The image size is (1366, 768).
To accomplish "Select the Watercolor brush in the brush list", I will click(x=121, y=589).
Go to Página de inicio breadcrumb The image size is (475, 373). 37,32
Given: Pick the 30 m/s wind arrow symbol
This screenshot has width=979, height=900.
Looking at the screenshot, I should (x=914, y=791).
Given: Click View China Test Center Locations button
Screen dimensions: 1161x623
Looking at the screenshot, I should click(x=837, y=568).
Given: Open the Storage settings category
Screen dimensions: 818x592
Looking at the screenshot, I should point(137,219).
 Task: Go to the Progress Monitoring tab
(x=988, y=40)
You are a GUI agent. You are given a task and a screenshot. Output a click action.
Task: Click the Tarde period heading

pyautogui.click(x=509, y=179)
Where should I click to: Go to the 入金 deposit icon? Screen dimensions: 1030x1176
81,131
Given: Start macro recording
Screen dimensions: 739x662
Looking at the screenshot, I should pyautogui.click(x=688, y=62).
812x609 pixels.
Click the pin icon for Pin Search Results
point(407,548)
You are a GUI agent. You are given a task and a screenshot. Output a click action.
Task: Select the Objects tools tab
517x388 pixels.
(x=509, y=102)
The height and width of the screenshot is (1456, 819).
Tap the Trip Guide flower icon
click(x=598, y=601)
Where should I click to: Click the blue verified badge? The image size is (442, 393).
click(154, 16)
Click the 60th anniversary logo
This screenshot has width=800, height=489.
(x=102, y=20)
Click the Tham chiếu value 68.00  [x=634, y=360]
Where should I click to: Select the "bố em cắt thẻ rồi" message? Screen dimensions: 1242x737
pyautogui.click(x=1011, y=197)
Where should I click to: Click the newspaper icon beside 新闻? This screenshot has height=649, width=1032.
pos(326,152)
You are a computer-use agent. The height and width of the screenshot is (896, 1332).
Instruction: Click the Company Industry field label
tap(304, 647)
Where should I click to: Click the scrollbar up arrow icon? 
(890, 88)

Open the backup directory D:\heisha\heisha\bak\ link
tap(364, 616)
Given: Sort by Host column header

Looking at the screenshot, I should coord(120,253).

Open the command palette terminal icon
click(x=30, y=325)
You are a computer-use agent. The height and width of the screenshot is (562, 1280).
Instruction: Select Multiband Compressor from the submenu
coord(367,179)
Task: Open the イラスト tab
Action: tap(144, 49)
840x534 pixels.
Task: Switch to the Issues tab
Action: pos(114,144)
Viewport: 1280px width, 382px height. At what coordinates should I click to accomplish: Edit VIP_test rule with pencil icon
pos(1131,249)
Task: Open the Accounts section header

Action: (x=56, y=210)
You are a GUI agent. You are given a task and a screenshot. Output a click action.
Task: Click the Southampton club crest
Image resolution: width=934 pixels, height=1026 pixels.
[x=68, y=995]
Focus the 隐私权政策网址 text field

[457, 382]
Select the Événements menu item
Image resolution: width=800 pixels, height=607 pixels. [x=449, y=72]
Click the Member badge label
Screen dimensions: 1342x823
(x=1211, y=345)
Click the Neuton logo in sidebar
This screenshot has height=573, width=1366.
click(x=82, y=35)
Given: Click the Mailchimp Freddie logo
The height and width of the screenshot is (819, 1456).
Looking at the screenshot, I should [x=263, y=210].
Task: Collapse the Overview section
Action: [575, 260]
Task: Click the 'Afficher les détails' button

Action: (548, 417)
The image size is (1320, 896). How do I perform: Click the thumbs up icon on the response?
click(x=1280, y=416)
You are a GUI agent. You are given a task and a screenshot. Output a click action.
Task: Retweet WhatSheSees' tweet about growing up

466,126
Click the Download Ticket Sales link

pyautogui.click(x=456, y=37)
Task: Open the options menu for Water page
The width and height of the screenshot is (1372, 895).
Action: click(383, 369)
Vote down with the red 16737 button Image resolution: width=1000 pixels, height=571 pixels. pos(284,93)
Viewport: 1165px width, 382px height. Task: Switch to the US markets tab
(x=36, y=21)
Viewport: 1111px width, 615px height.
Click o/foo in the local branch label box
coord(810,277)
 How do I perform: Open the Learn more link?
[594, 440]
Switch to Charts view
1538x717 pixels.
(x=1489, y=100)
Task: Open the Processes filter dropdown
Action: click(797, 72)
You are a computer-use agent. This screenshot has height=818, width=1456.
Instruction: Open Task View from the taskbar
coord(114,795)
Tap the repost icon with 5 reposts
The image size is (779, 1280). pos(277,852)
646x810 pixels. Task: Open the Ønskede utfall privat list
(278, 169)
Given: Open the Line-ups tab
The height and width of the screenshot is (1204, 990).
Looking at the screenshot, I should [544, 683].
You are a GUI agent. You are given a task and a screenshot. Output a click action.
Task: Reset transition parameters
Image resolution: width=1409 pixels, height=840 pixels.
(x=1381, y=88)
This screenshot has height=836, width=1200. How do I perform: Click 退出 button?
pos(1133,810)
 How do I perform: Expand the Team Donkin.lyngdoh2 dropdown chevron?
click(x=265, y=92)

···

Your assignment: Your answer should be every entry above, repeated exactly.

Response:
The image size is (1366, 768).
To accomplish "Select the Watercolor brush in the brush list", I will click(x=121, y=589).
Go to Página de inicio breadcrumb The image size is (475, 373). 37,32
Given: Pick the 30 m/s wind arrow symbol
This screenshot has width=979, height=900.
Looking at the screenshot, I should (x=914, y=791).
Given: Click View China Test Center Locations button
Screen dimensions: 1161x623
Looking at the screenshot, I should click(x=837, y=568).
Given: Open the Storage settings category
Screen dimensions: 818x592
Looking at the screenshot, I should point(137,219).
 Task: Go to the Progress Monitoring tab
(x=988, y=40)
You are a GUI agent. You are given a task and a screenshot. Output a click action.
Task: Click the Tarde period heading

pyautogui.click(x=509, y=179)
Where should I click to: Go to the 入金 deposit icon? Screen dimensions: 1030x1176
81,131
Given: Start macro recording
Screen dimensions: 739x662
Looking at the screenshot, I should pyautogui.click(x=688, y=62).
812x609 pixels.
Click the pin icon for Pin Search Results
point(407,548)
You are a GUI agent. You are given a task and a screenshot. Output a click action.
Task: Select the Objects tools tab
517x388 pixels.
(x=509, y=102)
The height and width of the screenshot is (1456, 819).
Tap the Trip Guide flower icon
click(x=598, y=601)
Where should I click to: Click the blue verified badge? The image size is (442, 393).
click(154, 16)
Click the 60th anniversary logo
This screenshot has width=800, height=489.
(x=102, y=20)
Click the Tham chiếu value 68.00  [x=634, y=360]
Where should I click to: Select the "bố em cắt thẻ rồi" message? Screen dimensions: 1242x737
pyautogui.click(x=1011, y=197)
Where should I click to: Click the newspaper icon beside 新闻? This screenshot has height=649, width=1032.
pos(326,152)
You are a computer-use agent. The height and width of the screenshot is (896, 1332).
Instruction: Click the Company Industry field label
tap(304, 647)
Where should I click to: Click the scrollbar up arrow icon? 
(890, 88)

Open the backup directory D:\heisha\heisha\bak\ link
tap(364, 616)
Given: Sort by Host column header

Looking at the screenshot, I should coord(120,253).

Open the command palette terminal icon
click(x=30, y=325)
You are a computer-use agent. The height and width of the screenshot is (562, 1280).
Instruction: Select Multiband Compressor from the submenu
coord(367,179)
Task: Open the イラスト tab
Action: tap(144, 49)
840x534 pixels.
Task: Switch to the Issues tab
Action: pos(114,144)
Viewport: 1280px width, 382px height. At what coordinates should I click to accomplish: Edit VIP_test rule with pencil icon
pos(1131,249)
Task: Open the Accounts section header

Action: (x=56, y=210)
You are a GUI agent. You are given a task and a screenshot. Output a click action.
Task: Click the Southampton club crest
Image resolution: width=934 pixels, height=1026 pixels.
[x=68, y=995]
Focus the 隐私权政策网址 text field

[457, 382]
Select the Événements menu item
Image resolution: width=800 pixels, height=607 pixels. [x=449, y=72]
Click the Member badge label
Screen dimensions: 1342x823
(x=1211, y=345)
Click the Neuton logo in sidebar
This screenshot has height=573, width=1366.
click(x=82, y=35)
Given: Click the Mailchimp Freddie logo
The height and width of the screenshot is (819, 1456).
Looking at the screenshot, I should [x=263, y=210].
Task: Collapse the Overview section
Action: [575, 260]
Task: Click the 'Afficher les détails' button

Action: (548, 417)
The image size is (1320, 896). How do I perform: Click the thumbs up icon on the response?
click(x=1280, y=416)
You are a GUI agent. You are given a task and a screenshot. Output a click action.
Task: Retweet WhatSheSees' tweet about growing up

466,126
Click the Download Ticket Sales link

pyautogui.click(x=456, y=37)
Task: Open the options menu for Water page
The width and height of the screenshot is (1372, 895).
Action: click(383, 369)
Vote down with the red 16737 button Image resolution: width=1000 pixels, height=571 pixels. pos(284,93)
Viewport: 1165px width, 382px height. Task: Switch to the US markets tab
(x=36, y=21)
Viewport: 1111px width, 615px height.
Click o/foo in the local branch label box
coord(810,277)
 How do I perform: Open the Learn more link?
[594, 440]
Switch to Charts view
1538x717 pixels.
(x=1489, y=100)
Task: Open the Processes filter dropdown
Action: click(797, 72)
You are a computer-use agent. This screenshot has height=818, width=1456.
Instruction: Open Task View from the taskbar
coord(114,795)
Tap the repost icon with 5 reposts
The image size is (779, 1280). pos(277,852)
646x810 pixels. Task: Open the Ønskede utfall privat list
(278, 169)
Given: Open the Line-ups tab
The height and width of the screenshot is (1204, 990).
Looking at the screenshot, I should [544, 683].
You are a GUI agent. You are given a task and a screenshot. Output a click action.
Task: Reset transition parameters
Image resolution: width=1409 pixels, height=840 pixels.
(x=1381, y=88)
This screenshot has height=836, width=1200. How do I perform: Click 退出 button?
pos(1133,810)
 How do I perform: Expand the Team Donkin.lyngdoh2 dropdown chevron?
click(x=265, y=92)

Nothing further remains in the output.